One of the main benefits of Quartzite is that many of the varieties look like marble and require much less maintenance. Quartzite can be a good option for those who like the look of marble countertops but want something sturdier. Quartzite is naturally strong, durable, and relatively heat resistant.
Though it comes in a range of colors at its purest form, it’s white, like marble. Mineral impurities can create some incredible patterns and colors. Natural, earth-toned hues are the most common. Quartzite can also be found in blue, green, pink or red. The color variations depend upon several factors such as the amount of iron oxide present, the quarry’s location, and the age of the stone.

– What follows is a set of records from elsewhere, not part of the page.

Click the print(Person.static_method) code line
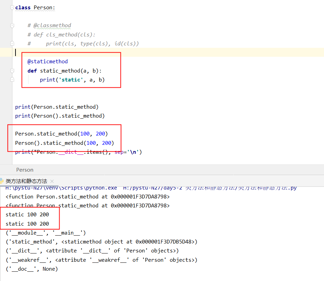 coord(57,107)
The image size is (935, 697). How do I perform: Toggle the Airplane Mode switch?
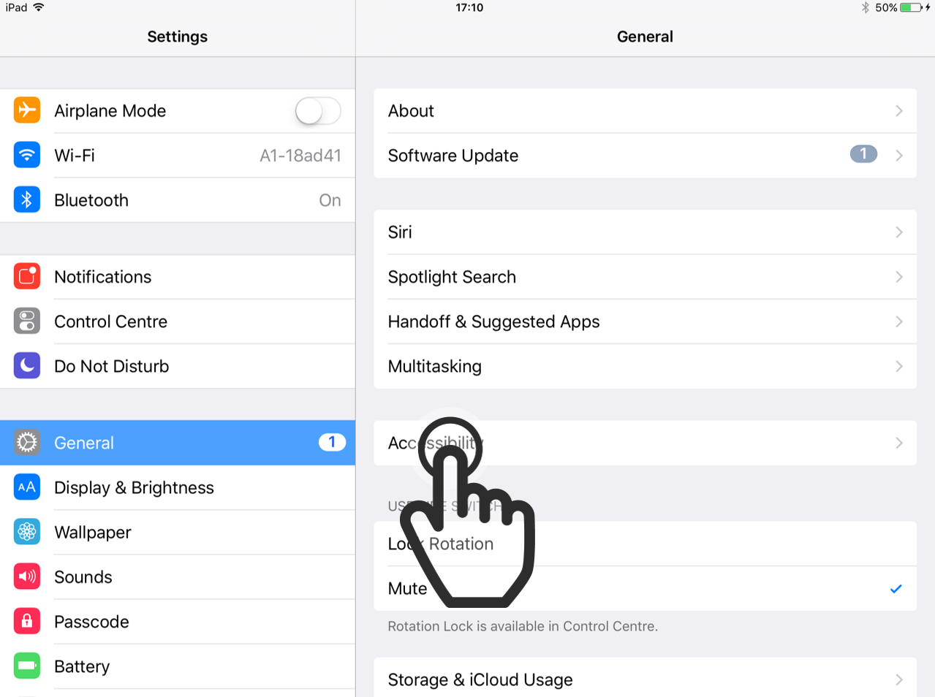[x=318, y=111]
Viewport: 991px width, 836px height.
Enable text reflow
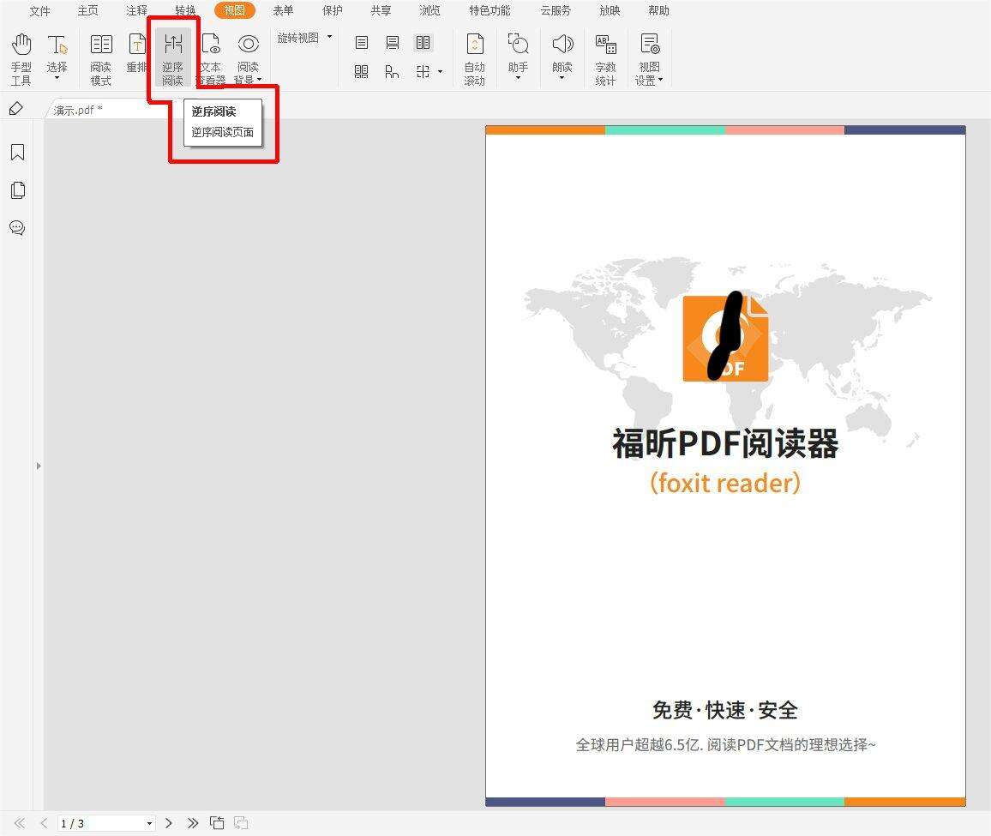tap(136, 57)
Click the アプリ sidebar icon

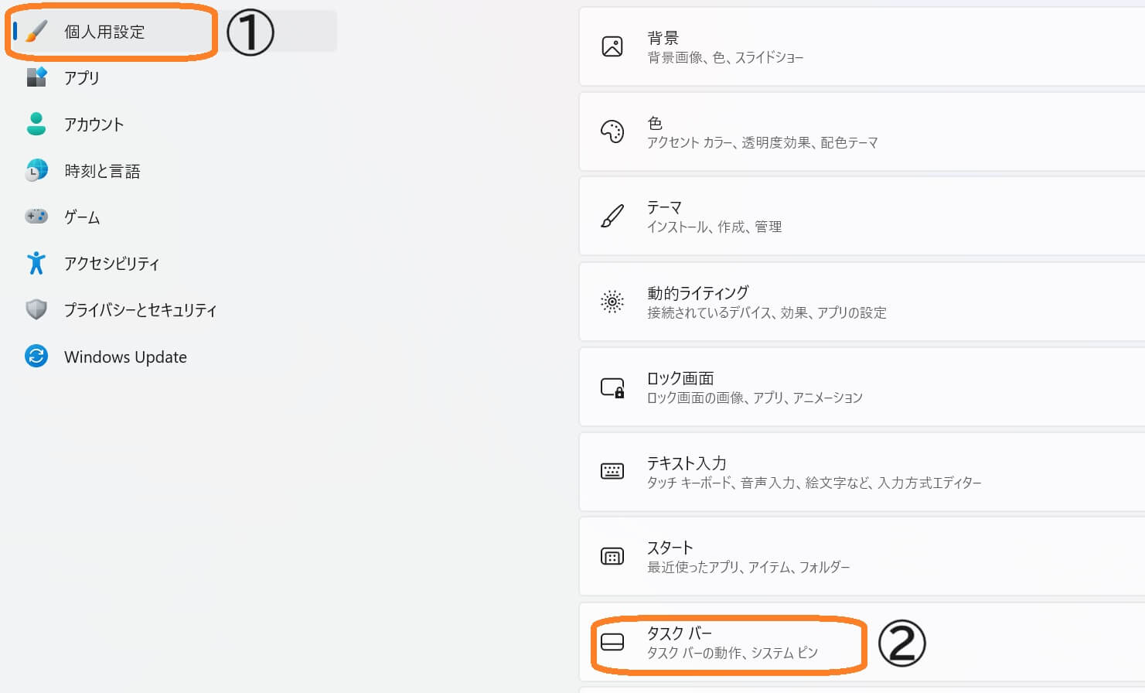[x=36, y=77]
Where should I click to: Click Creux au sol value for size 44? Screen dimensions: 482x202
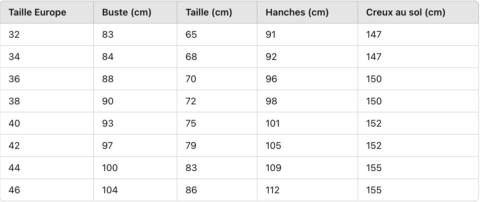[x=374, y=168]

Some rare Quartzites are translucent and can transmit light, like onyx.
Quartzite should be sealed to help protect its surface from stains. A sealant is typically applied during installation, and should be re-applied every 5-15 years depending on the amount of wear and the type of sealant that was used. As with all natural stone surfaces, spills should be wiped up as soon as possible.
In the stone industry, the term Quartzite is also used to describe stone that is closely related to dolomites and marbles. It’s important to know if the Quartzite you’ve selected is a “soft” or “hard”.
Here are some popular Quartzites, and their categories:
Hard Quartzite: Cielo, Sea Pearl, Taj Mahal, White Macaubas, Nacarado
Softer Quartzite: Super White, Austral Dream, Fantasy Brown
Hopefully, you now have an understanding between Quartzite, Quartz (the mineral), and Quartz (the man-made countertop material). For more information, contact us.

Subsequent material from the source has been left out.